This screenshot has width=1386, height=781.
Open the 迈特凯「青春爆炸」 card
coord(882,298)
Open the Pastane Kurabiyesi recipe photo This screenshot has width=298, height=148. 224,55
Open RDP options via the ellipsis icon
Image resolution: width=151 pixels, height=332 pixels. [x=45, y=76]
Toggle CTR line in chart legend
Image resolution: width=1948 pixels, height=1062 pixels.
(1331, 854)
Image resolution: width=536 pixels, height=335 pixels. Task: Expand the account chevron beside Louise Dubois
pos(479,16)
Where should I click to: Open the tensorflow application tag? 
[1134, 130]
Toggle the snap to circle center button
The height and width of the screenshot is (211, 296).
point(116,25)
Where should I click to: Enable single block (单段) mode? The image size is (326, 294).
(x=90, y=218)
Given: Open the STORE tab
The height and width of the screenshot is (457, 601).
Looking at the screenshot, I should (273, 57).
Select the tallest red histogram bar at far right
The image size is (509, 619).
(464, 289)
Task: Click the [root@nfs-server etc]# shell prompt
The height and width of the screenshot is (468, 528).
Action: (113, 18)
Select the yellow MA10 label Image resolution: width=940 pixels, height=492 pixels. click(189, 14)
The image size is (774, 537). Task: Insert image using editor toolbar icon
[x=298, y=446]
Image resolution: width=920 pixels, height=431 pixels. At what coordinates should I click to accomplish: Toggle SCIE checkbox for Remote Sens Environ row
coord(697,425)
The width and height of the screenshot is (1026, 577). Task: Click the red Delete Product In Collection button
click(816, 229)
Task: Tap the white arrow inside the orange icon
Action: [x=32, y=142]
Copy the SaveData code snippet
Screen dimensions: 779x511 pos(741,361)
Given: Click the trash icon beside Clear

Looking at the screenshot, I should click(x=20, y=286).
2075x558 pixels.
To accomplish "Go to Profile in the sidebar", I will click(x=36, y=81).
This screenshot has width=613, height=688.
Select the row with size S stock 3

■ **REQUIREMENTS**: Set down the data again without any change, beginning with the line that contains "The image size is (774, 537)." and continuing through the line that contains "Action: [x=32, y=142]".

■ **RESULT OF THE EXERCISE**:
The image size is (774, 537). Task: Insert image using editor toolbar icon
[x=298, y=446]
Image resolution: width=920 pixels, height=431 pixels. At what coordinates should I click to accomplish: Toggle SCIE checkbox for Remote Sens Environ row
coord(697,425)
The width and height of the screenshot is (1026, 577). Task: Click the red Delete Product In Collection button
click(816, 229)
Task: Tap the white arrow inside the orange icon
Action: [x=32, y=142]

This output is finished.